*Requirement*: Write out the entire listing exactly, so that each line matches the original.

Source information START

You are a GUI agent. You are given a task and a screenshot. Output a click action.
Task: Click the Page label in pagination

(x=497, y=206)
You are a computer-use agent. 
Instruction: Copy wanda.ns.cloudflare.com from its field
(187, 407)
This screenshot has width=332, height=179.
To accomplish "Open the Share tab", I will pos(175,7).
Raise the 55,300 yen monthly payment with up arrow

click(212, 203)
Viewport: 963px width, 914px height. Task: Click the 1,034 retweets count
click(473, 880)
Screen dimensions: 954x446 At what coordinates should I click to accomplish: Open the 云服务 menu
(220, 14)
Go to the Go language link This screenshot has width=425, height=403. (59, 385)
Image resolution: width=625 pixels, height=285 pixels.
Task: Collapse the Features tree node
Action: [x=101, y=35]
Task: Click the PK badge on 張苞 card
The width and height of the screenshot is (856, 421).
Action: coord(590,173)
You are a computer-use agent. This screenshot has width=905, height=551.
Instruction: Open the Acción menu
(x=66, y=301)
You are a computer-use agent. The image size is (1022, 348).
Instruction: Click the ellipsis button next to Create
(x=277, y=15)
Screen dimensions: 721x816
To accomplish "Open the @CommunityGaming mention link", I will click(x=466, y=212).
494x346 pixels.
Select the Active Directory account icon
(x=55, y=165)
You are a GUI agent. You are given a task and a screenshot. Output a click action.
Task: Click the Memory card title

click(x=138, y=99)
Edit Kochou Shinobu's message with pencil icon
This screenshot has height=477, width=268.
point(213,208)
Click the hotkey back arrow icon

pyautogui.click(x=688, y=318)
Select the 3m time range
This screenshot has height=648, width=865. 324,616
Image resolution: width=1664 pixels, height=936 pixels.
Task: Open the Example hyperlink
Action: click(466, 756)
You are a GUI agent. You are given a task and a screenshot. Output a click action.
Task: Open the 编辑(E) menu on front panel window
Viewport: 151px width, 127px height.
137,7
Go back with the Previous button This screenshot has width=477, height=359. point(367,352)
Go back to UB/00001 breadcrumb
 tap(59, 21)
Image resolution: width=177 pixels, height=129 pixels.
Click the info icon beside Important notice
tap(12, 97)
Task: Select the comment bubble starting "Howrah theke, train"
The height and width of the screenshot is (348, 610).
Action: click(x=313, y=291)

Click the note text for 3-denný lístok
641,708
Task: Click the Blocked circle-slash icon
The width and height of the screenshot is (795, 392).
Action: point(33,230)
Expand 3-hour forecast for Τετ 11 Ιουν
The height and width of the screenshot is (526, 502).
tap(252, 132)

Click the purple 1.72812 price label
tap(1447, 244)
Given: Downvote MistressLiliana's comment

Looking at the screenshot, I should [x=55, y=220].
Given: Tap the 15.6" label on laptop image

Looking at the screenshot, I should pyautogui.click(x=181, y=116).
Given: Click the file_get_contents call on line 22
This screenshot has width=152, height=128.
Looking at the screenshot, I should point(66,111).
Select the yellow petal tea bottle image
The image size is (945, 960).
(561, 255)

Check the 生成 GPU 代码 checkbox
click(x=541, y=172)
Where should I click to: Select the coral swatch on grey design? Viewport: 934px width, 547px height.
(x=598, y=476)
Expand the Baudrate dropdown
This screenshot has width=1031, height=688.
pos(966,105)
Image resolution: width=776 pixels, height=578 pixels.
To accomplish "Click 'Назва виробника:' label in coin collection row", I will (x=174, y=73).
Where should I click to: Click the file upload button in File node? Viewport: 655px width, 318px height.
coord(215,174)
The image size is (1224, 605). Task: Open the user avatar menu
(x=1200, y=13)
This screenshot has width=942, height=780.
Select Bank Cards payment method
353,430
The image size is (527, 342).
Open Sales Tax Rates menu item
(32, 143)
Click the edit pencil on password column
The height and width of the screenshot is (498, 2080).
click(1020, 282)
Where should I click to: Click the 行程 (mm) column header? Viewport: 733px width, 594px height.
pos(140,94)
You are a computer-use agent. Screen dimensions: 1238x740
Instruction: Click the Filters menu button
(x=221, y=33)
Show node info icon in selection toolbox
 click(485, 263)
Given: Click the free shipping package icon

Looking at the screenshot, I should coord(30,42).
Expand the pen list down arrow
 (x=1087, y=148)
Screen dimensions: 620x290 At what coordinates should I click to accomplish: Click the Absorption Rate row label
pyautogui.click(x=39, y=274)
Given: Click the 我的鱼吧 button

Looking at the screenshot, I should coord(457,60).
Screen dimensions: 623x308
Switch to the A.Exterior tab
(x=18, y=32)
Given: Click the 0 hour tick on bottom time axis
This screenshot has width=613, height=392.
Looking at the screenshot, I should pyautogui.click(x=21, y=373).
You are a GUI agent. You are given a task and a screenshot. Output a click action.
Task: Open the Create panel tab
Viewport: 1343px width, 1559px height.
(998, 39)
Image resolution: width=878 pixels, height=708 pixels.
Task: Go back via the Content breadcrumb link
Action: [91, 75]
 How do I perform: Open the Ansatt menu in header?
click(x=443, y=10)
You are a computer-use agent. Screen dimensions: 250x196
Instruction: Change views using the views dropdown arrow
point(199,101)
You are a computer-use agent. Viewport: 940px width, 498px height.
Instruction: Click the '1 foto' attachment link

Source information END

*Solved exercise*:
You are a GUI agent. You are given a task and a screenshot. Output a click action.
Task: Click the Page label in pagination

(x=497, y=206)
You are a computer-use agent. 
Instruction: Copy wanda.ns.cloudflare.com from its field
(187, 407)
This screenshot has width=332, height=179.
To accomplish "Open the Share tab", I will pos(175,7).
Raise the 55,300 yen monthly payment with up arrow

click(212, 203)
Viewport: 963px width, 914px height. Task: Click the 1,034 retweets count
click(473, 880)
Screen dimensions: 954x446 At what coordinates should I click to accomplish: Open the 云服务 menu
(220, 14)
Go to the Go language link This screenshot has width=425, height=403. (59, 385)
Image resolution: width=625 pixels, height=285 pixels.
Task: Collapse the Features tree node
Action: [x=101, y=35]
Task: Click the PK badge on 張苞 card
The width and height of the screenshot is (856, 421).
Action: coord(590,173)
You are a computer-use agent. This screenshot has width=905, height=551.
Instruction: Open the Acción menu
(x=66, y=301)
You are a computer-use agent. The image size is (1022, 348).
Instruction: Click the ellipsis button next to Create
(x=277, y=15)
Screen dimensions: 721x816
To accomplish "Open the @CommunityGaming mention link", I will click(x=466, y=212).
494x346 pixels.
Select the Active Directory account icon
(x=55, y=165)
You are a GUI agent. You are given a task and a screenshot. Output a click action.
Task: Click the Memory card title

click(x=138, y=99)
Edit Kochou Shinobu's message with pencil icon
This screenshot has height=477, width=268.
point(213,208)
Click the hotkey back arrow icon

pyautogui.click(x=688, y=318)
Select the 3m time range
This screenshot has height=648, width=865. 324,616
Image resolution: width=1664 pixels, height=936 pixels.
Task: Open the Example hyperlink
Action: click(466, 756)
You are a GUI agent. You are given a task and a screenshot. Output a click action.
Task: Open the 编辑(E) menu on front panel window
Viewport: 151px width, 127px height.
137,7
Go back with the Previous button This screenshot has width=477, height=359. point(367,352)
Go back to UB/00001 breadcrumb
 tap(59, 21)
Image resolution: width=177 pixels, height=129 pixels.
Click the info icon beside Important notice
tap(12, 97)
Task: Select the comment bubble starting "Howrah theke, train"
The height and width of the screenshot is (348, 610).
Action: click(x=313, y=291)

Click the note text for 3-denný lístok
641,708
Task: Click the Blocked circle-slash icon
The width and height of the screenshot is (795, 392).
Action: point(33,230)
Expand 3-hour forecast for Τετ 11 Ιουν
The height and width of the screenshot is (526, 502).
tap(252, 132)

Click the purple 1.72812 price label
tap(1447, 244)
Given: Downvote MistressLiliana's comment

Looking at the screenshot, I should [x=55, y=220].
Given: Tap the 15.6" label on laptop image

Looking at the screenshot, I should pyautogui.click(x=181, y=116).
Given: Click the file_get_contents call on line 22
This screenshot has width=152, height=128.
Looking at the screenshot, I should point(66,111).
Select the yellow petal tea bottle image
The image size is (945, 960).
(561, 255)

Check the 生成 GPU 代码 checkbox
click(x=541, y=172)
Where should I click to: Select the coral swatch on grey design? Viewport: 934px width, 547px height.
(x=598, y=476)
Expand the Baudrate dropdown
This screenshot has width=1031, height=688.
pos(966,105)
Image resolution: width=776 pixels, height=578 pixels.
To accomplish "Click 'Назва виробника:' label in coin collection row", I will (x=174, y=73).
Where should I click to: Click the file upload button in File node? Viewport: 655px width, 318px height.
coord(215,174)
The image size is (1224, 605). Task: Open the user avatar menu
(x=1200, y=13)
This screenshot has width=942, height=780.
Select Bank Cards payment method
353,430
The image size is (527, 342).
Open Sales Tax Rates menu item
(32, 143)
Click the edit pencil on password column
The height and width of the screenshot is (498, 2080).
click(1020, 282)
Where should I click to: Click the 行程 (mm) column header? Viewport: 733px width, 594px height.
pos(140,94)
You are a computer-use agent. Screen dimensions: 1238x740
Instruction: Click the Filters menu button
(x=221, y=33)
Show node info icon in selection toolbox
 click(485, 263)
Given: Click the free shipping package icon

Looking at the screenshot, I should coord(30,42).
Expand the pen list down arrow
 (x=1087, y=148)
Screen dimensions: 620x290 At what coordinates should I click to accomplish: Click the Absorption Rate row label
pyautogui.click(x=39, y=274)
Given: Click the 我的鱼吧 button

Looking at the screenshot, I should coord(457,60).
Screen dimensions: 623x308
Switch to the A.Exterior tab
(x=18, y=32)
Given: Click the 0 hour tick on bottom time axis
This screenshot has width=613, height=392.
Looking at the screenshot, I should pyautogui.click(x=21, y=373).
You are a GUI agent. You are given a task and a screenshot. Output a click action.
Task: Open the Create panel tab
Viewport: 1343px width, 1559px height.
(998, 39)
Image resolution: width=878 pixels, height=708 pixels.
Task: Go back via the Content breadcrumb link
Action: [91, 75]
 How do I perform: Open the Ansatt menu in header?
click(x=443, y=10)
You are a computer-use agent. Screen dimensions: 250x196
Instruction: Change views using the views dropdown arrow
point(199,101)
You are a computer-use agent. Viewport: 940px width, 498px height.
Instruction: Click the '1 foto' attachment link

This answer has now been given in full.